The research paper uses technical language, which is exactly what you would expect, so it is difficult to read. I will still quote the abstract, which says:

“Results Case growth was not significantly different between mandate and non-mandate states at low or high transmission rates, and surges were equivocal. Mask use predicted lower case growth at low, but not high transmission rates. Growth rates were comparable between states in the first and last mask use quintiles adjusted for normalized total cases early in the pandemic and unadjusted after peak Fall-Winter infections. Mask use did not predict Summer 2020 case growth for non-Northeast states or Fall-Winter 2020 growth for all continental states.

“Conclusions Mask mandates and use are not associated with slower state-level COVID-19 spread during COVID-19 growth surges. Containment requires future research and implementation of existing efficacious strategies.”

Mask mandate and use efficacy in state-level Covid-19 containment by Damian D. Guerra and Daniel J. Guerra is licensed under CC BY 4.0

In simple terms, there is little difference in infection rates between states which did and did not require asks.

Early or late adoption of mask requirements did not affect transmission rates.

Level of mask usage did not correlate to the increase in infections in summer of 2020 or growth in the infection rates during fall/winter.

Essentially, mask usage does not have a relationship to the level of infections.

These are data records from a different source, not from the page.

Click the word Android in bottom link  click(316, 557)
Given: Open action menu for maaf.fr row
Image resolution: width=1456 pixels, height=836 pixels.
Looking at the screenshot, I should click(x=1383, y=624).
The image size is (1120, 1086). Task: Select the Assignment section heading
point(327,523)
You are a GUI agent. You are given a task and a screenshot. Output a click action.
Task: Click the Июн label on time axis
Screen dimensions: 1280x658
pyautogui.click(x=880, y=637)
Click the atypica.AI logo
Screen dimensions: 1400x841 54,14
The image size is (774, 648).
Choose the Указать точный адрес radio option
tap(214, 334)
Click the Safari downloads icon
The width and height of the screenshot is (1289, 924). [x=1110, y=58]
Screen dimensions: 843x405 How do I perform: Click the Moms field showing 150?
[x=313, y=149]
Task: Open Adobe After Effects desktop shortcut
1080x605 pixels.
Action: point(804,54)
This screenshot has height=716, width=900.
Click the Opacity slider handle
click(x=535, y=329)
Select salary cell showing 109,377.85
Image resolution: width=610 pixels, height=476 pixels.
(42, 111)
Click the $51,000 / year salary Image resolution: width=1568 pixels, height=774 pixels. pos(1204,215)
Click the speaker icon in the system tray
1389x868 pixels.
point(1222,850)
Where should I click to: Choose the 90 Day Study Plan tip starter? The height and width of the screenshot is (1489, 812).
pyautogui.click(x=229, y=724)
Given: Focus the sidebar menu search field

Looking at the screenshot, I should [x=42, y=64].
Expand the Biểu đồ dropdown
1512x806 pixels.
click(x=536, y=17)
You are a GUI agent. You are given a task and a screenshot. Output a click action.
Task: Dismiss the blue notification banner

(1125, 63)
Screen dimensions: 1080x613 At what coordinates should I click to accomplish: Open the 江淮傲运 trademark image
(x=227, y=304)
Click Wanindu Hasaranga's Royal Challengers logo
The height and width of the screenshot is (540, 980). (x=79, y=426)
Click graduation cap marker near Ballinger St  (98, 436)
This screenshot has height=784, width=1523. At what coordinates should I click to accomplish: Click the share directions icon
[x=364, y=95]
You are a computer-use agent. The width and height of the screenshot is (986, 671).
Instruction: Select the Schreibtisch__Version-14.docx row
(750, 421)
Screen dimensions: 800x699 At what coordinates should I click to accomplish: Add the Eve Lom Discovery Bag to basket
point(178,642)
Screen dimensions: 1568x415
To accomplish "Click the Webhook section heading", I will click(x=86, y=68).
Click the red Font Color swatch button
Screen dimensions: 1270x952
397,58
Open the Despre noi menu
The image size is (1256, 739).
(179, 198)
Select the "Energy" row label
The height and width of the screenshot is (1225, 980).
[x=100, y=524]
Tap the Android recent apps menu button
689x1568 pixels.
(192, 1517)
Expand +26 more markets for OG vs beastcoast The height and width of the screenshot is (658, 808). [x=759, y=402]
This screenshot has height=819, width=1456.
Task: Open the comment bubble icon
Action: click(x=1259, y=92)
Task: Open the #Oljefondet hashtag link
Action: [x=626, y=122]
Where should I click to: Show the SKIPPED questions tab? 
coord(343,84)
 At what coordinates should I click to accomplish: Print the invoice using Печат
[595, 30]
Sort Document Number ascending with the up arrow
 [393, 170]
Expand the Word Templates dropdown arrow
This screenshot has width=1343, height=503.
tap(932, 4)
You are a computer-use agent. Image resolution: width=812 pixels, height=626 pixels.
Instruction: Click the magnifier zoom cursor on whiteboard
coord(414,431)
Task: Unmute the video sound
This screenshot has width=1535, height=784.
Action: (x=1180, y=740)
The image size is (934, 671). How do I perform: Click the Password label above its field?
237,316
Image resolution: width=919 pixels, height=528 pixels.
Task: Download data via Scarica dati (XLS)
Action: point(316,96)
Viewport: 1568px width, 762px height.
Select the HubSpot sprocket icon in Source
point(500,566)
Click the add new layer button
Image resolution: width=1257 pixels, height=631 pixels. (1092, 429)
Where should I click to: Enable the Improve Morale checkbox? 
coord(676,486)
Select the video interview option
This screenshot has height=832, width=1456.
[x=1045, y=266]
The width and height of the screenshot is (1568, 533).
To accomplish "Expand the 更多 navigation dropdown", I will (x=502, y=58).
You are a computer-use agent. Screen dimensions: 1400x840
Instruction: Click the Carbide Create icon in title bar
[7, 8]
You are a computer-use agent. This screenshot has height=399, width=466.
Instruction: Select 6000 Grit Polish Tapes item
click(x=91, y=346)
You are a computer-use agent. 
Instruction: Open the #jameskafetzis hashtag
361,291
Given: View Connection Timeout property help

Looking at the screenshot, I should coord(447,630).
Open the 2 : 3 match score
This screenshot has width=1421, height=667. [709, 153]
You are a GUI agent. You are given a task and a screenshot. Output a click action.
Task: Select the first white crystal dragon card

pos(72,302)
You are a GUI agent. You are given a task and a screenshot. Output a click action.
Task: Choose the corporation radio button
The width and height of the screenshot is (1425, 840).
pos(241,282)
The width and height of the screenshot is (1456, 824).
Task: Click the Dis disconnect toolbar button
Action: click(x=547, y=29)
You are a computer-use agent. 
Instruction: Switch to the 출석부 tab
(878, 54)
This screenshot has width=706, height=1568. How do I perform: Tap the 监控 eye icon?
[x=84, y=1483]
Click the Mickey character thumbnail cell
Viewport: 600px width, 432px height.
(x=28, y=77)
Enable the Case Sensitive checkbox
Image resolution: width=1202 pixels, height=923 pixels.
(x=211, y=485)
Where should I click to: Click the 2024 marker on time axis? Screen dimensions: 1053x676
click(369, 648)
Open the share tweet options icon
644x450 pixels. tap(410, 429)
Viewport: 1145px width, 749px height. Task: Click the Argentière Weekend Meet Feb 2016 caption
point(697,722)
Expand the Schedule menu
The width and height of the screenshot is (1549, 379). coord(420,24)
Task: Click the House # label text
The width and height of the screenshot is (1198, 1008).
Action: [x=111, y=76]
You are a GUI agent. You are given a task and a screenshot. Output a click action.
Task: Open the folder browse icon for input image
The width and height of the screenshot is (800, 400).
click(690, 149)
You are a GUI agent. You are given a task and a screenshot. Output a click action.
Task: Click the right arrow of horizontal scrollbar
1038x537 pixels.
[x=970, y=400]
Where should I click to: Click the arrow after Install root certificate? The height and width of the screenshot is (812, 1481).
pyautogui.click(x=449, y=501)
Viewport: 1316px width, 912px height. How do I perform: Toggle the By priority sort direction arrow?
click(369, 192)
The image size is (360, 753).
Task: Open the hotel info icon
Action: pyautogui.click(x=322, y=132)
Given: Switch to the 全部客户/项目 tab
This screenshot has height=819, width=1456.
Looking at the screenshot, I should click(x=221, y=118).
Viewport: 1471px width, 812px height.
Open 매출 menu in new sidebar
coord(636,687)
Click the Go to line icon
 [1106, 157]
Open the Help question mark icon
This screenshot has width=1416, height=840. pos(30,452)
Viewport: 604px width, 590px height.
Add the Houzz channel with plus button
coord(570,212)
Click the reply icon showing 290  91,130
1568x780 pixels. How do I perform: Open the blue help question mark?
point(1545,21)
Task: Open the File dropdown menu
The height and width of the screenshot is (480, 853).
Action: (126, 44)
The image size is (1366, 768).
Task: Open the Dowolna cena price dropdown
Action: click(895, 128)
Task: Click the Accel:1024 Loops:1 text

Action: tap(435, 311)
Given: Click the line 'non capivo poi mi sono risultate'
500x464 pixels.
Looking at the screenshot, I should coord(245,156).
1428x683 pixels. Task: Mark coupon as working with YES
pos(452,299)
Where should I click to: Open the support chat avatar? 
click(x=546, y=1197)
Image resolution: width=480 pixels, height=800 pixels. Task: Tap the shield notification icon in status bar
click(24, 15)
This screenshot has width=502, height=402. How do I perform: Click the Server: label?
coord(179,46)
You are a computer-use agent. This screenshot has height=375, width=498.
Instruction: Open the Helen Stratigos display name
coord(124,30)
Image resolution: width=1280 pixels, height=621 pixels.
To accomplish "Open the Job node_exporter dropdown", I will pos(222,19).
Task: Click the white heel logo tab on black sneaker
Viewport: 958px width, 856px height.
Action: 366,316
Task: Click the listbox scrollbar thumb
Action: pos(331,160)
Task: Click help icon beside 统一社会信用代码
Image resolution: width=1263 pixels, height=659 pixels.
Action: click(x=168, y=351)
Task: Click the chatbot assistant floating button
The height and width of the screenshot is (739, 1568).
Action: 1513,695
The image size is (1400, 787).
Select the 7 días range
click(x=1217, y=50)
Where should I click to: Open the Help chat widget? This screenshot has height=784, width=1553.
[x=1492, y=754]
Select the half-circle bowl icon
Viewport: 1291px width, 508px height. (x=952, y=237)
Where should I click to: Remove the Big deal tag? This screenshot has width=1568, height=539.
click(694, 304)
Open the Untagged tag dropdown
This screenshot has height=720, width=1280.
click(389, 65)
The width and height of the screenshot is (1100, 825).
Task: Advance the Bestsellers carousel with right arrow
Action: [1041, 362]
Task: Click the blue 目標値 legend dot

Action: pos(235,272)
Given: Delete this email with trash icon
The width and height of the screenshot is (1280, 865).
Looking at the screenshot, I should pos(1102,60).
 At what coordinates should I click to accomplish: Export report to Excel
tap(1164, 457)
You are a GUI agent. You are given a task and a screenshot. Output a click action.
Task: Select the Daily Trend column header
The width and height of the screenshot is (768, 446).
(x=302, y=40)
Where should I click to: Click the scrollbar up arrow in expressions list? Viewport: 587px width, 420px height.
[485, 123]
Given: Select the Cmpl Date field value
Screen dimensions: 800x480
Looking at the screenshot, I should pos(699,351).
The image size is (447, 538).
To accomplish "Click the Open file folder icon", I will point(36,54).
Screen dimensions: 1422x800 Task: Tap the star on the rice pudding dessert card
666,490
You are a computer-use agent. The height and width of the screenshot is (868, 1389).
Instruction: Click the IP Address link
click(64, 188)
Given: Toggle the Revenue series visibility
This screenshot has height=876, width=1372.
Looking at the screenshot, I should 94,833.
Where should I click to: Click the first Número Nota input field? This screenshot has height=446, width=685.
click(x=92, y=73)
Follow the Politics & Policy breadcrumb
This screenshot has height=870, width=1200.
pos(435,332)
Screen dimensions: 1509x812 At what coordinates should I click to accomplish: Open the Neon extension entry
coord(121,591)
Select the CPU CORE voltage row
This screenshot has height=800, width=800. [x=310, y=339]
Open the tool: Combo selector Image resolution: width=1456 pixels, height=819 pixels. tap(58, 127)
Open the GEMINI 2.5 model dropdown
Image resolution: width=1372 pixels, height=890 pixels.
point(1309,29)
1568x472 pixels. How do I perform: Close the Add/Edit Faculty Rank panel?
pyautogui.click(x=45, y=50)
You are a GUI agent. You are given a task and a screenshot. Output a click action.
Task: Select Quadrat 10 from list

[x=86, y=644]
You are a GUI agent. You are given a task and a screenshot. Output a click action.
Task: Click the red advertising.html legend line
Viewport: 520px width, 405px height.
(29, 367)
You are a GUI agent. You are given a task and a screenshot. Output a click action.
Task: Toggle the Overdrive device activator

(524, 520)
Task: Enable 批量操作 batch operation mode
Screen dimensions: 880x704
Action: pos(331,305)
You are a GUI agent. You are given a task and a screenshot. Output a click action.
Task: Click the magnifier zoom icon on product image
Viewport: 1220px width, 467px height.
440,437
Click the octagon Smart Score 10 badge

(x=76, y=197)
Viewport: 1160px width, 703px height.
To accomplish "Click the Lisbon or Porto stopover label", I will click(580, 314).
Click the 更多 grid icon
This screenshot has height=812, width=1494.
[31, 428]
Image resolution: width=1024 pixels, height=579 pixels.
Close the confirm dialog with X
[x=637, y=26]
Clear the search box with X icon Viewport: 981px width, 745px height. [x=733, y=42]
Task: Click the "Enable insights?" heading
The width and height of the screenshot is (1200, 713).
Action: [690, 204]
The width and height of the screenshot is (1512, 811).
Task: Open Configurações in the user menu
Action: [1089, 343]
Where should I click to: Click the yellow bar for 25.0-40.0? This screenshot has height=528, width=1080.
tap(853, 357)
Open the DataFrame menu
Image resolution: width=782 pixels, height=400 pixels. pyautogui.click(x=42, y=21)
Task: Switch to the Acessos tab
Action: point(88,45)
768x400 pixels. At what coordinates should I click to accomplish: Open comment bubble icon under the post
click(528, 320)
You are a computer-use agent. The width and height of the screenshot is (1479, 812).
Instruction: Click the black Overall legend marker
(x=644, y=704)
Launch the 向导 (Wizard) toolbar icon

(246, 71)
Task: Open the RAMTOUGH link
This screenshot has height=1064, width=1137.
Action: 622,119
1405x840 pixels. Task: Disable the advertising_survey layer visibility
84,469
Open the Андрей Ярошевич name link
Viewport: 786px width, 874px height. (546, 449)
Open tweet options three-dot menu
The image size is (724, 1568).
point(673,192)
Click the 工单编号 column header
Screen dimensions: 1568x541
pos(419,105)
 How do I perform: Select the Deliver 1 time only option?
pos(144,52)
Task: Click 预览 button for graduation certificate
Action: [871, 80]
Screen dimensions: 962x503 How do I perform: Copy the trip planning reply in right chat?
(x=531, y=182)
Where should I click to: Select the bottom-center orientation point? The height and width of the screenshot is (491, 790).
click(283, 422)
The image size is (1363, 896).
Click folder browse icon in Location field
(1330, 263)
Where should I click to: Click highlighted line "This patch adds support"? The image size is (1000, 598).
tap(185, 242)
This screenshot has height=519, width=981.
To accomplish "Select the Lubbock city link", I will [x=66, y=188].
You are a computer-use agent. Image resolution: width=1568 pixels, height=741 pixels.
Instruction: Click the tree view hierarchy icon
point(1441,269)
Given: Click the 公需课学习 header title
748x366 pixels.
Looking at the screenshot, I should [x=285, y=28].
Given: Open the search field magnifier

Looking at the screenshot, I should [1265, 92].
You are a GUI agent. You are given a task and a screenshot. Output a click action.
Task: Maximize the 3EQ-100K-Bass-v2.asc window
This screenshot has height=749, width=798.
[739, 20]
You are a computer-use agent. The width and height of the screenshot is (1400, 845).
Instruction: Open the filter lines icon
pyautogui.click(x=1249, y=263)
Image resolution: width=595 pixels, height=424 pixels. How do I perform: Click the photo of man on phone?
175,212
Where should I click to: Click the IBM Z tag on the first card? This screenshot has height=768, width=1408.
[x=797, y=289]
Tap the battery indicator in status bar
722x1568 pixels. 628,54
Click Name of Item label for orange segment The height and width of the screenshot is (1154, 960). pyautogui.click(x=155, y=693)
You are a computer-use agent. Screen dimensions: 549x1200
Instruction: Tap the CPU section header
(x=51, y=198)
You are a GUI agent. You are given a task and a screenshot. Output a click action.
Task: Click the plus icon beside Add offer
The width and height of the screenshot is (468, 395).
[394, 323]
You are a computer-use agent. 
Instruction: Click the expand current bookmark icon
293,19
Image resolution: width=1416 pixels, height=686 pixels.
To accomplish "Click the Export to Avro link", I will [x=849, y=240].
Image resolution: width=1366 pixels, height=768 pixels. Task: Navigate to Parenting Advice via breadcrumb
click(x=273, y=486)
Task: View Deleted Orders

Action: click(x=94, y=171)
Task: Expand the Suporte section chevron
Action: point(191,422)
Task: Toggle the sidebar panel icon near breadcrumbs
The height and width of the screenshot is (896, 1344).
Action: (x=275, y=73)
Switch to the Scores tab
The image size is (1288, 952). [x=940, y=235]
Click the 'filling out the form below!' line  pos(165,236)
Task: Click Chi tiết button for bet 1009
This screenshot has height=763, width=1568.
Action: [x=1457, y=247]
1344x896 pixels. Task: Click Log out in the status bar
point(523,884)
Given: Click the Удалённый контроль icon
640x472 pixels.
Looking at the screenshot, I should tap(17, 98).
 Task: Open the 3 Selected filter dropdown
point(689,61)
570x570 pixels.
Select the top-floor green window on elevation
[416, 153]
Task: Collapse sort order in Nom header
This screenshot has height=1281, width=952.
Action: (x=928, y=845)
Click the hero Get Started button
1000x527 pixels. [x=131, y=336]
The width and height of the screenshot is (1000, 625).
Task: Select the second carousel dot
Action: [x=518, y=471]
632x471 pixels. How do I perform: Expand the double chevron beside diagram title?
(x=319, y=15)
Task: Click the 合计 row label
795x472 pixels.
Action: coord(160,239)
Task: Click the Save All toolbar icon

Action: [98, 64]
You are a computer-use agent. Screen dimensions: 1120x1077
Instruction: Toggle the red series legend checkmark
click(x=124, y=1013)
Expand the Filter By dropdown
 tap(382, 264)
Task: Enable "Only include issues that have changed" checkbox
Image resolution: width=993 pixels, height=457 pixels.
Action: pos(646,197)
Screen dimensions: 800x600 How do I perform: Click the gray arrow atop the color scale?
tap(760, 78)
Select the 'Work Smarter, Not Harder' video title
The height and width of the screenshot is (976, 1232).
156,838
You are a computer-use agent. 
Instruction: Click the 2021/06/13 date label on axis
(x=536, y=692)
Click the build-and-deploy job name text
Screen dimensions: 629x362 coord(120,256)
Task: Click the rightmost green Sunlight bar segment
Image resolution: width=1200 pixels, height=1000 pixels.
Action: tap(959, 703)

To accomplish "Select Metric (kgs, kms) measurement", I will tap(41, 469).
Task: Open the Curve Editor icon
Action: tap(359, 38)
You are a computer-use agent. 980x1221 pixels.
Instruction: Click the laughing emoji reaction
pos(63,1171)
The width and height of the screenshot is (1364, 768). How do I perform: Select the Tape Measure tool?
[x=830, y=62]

Toward the end of the full text, the research paper sites a wide range of other research pointing towards problems caused by masks. In other words, there are negative consequences to wearing masks, which include:

  • Use for more than four hours a day increases facial alkalinization which in turn can encourage dehydration, which in turn increases the risks of bacterial infection.
  • Some researchers in England have reported increased headaches and lower thinking levels (“reduced cognition precision”).
  • Those factors are in turn linked to an increase in medical errors.
  • Socialization by children is reduced because of the loss of nonverbal communication.
  • People with hearing loss will lose comprehension of conversations because masks distort speech.

Soooo…minimal measurable benefit with substantive identifiable harm.

More research:

5/9/21 – Wall Street Journal – Lockdowns Didn’t Stop Covid – Another cited research project found that businesses and other workplaces which put protocols in place, such as masking, air filtering, social distancing, along with screenings and other steps, developed environments with a far lower infection rates than people who stayed home.

During the pandemic it was more dangerous to be home than at work with protocols in place.

Quarantines, or house arrest, or whatever else you want to call the lockdowns did little or no good. A full roster of protocols helped.

This particular research paper points out that a number of other studies have found most transmission took place at home.